When Itō met with Noriyuki Yamaguchi, he was the Washington, D.C. bureau chief of TBS, a major broadcaster in Japan. He was famous for his articles on Prime Minister Shinzo Abe and known for having ties with influential government officials.

The film starts with security camera footage of a hotel in Tokyo, showing a taxi at the entrance. In this video, Yamaguchi is dragging the severely intoxicated Itō out of the car and holding her up as he heads toward the hotel room.

After this night, Itō filed a report with the police, claiming that she had been sexually assaulted using a date rape drug. However, the police refused to accept the case, citing a lack of evidence beyond Itō's memory.

When Itō's side obtained the hotel surveillance footage, the police began to move forward with Yamaguchi's arrest and investigation. However, as police were waiting – with the arrest warrant – for Yamaguchi to disembark a flight, they received orders to halt immediately; the investigation was inexplicably halted, and the case was dropped without indictment.
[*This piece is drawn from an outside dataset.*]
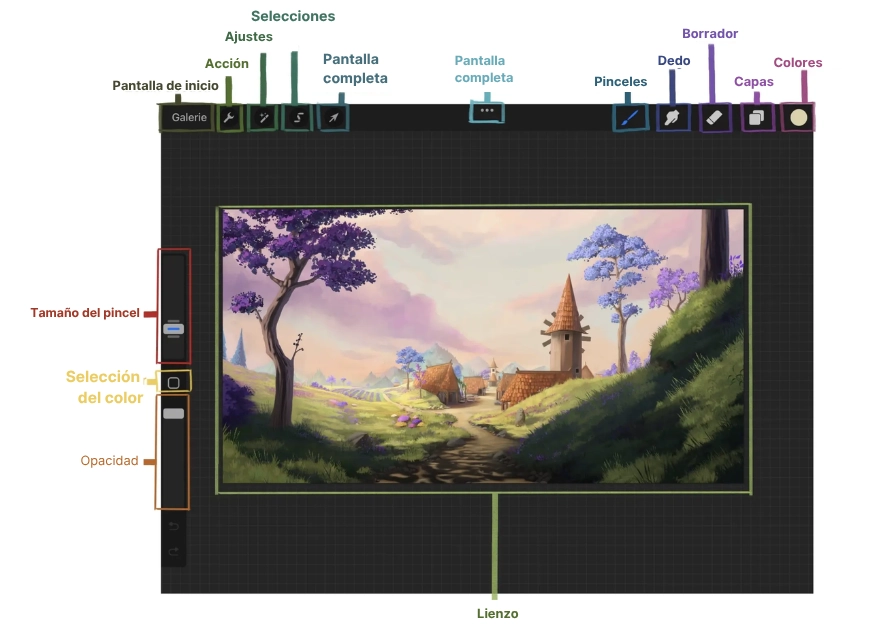Click the opacity slider handle
872x627 pixels.
point(173,413)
In late 2017, Michiyoshi Yunoki, a politician in Japan's House of Representatives, asked in a House hearing if the arrest had been halted because negative publicity at the time might have prevented Yamaguchi's biography of Abe from being published.
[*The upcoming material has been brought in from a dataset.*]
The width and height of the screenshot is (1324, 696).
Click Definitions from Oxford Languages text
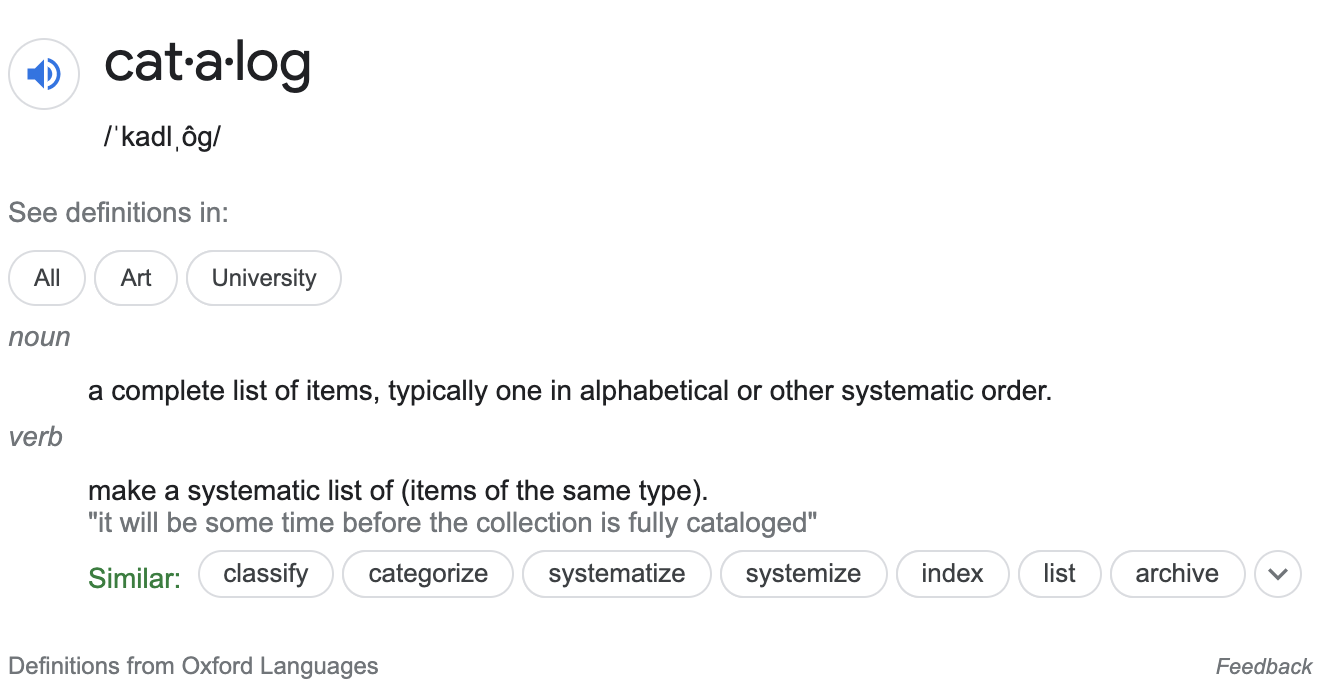coord(193,666)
Faced with the failure of the investigation, Itō decided to come forward publicly. She attended the press conference in person, and made an accusation by revealing both her own and the other party's real names. This was extremely rare in cases of sexual violence in Japan and sparked widespread public reaction. As a pioneering figure in Japan's MeToo movement, which was gaining momentum worldwide at the time, a wave of support arose from women who resonated with Itō's experience. However, she also faced a storm of online slander, with accusations that she had a political intention aimed at attacking the government.
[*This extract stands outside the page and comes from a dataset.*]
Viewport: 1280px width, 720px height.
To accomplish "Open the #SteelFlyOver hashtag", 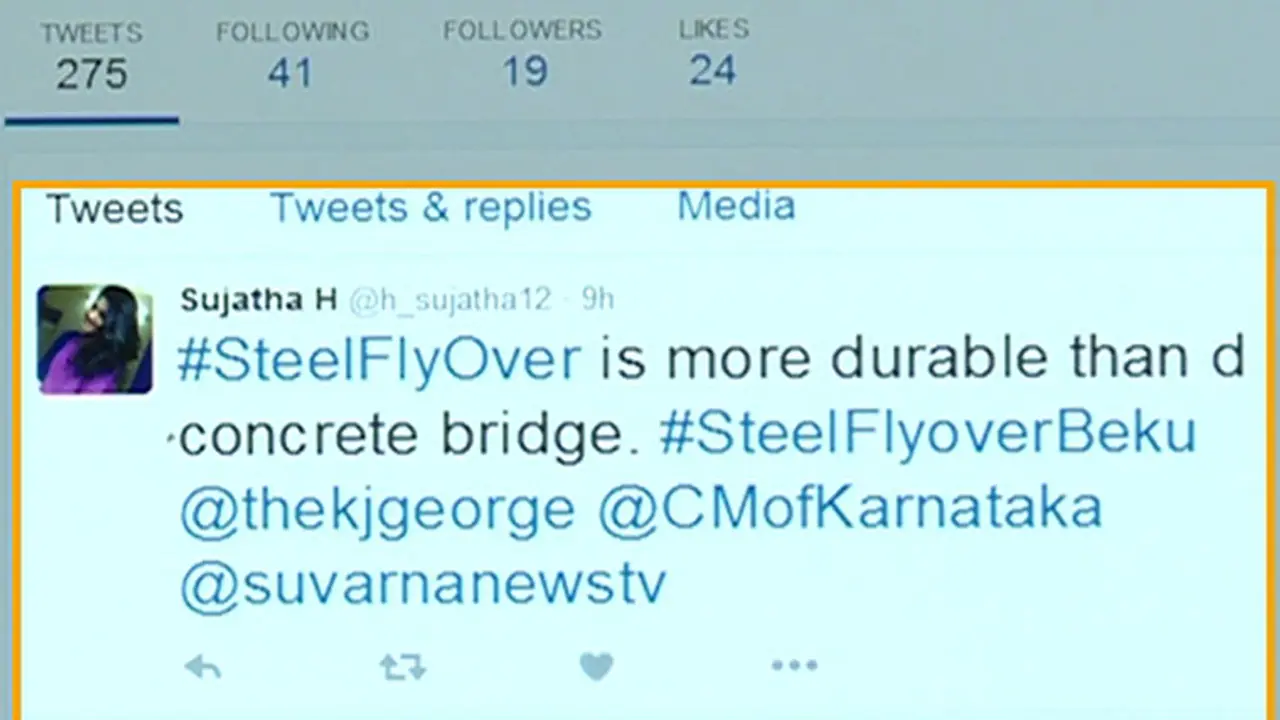I will [379, 360].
Enduring a storm of relentless defamation and the anguish of sexual violence, Itō continued investigating the case for over 7 years and ultimately won a civil lawsuit against Yamaguchi.

After Itō's historic accusation, several women in Japan also came forward with their real names to report sexual violence. This movement served as a catalyst, leading to the revision of laws on sexual offenses in 2023, making non-consensual sexual acts legally punishable in Japan, as in other countries.

One of the key figures in the film is "Detective A". He was the one who directly leaked to Itō the crucial information that an arrest warrant had been issued but suppressed. The film suggests this decision was made by high-ranking government officials.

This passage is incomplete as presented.